Multi-Terminal Source Coding (MTSC) addresses the problem of compressing correlated sources without communication links among them. In this thesis, the constructive approach of this problem is considered in an algebraic framework and a system design is provided that can be applicable in a variety of settings. Wyner-Ziv problem is first investigated: coding of an independent and identically distributed (i.i.d.) Gaussian source with side information available only at the decoder in the form of a noisy version of the source to be encoded. Theoretical models are first established and derived for calculating distortion-rate functions. Then a few novel practical code implementations are proposed by using the strategy of multi-dimensional nested lattice/trellis coding.

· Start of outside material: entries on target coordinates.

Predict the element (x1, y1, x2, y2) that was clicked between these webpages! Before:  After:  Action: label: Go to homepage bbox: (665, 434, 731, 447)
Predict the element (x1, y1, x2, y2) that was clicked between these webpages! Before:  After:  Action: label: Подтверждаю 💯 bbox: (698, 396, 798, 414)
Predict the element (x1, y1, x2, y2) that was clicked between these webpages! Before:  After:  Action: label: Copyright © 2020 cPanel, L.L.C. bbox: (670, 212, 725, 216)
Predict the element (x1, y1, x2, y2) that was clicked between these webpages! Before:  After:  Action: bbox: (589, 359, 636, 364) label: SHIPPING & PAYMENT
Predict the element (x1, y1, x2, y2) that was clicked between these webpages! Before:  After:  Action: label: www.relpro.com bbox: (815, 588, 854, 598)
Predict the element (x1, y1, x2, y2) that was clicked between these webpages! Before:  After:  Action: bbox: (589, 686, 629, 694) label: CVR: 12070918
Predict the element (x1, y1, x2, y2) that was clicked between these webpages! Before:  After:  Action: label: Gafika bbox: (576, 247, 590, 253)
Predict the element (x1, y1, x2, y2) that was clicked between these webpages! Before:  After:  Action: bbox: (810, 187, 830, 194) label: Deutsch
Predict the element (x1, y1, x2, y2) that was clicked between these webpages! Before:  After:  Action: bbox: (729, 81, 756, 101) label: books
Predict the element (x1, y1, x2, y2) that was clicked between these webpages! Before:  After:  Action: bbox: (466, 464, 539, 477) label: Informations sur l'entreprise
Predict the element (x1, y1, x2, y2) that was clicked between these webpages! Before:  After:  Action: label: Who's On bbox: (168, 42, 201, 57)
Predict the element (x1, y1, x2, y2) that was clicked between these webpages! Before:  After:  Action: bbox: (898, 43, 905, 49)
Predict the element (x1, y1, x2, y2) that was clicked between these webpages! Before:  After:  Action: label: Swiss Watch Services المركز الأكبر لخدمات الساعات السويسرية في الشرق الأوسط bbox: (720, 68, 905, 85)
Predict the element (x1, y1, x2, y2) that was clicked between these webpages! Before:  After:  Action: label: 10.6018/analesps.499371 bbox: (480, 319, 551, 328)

By investigating various lattices in the dimensions considered, analysis is given on how lattice properties affect performance. Also proposed are methods on choosing good sublattices in multiple dimensions. By introducing scaling factors, the relationship between distortion and scaling factor is examined for various rates. The best high-dimensional lattice using our scale-rotate method can achieve a performance less than 1 dB at low rates from the Wyner-Ziv limit; and random nested ensembles can achieve a 1.87 dB gap with the limit. Moreover, the code design is extended to incorporate with distributed compressive sensing (DCS). Theoretical framework is proposed and practical design using nested lattice/trellis is presented for various scenarios. By using nested trellis, the simulation shows a 3.42 dB gap from our derived bound for the DCS plus Wyner-Ziv framework.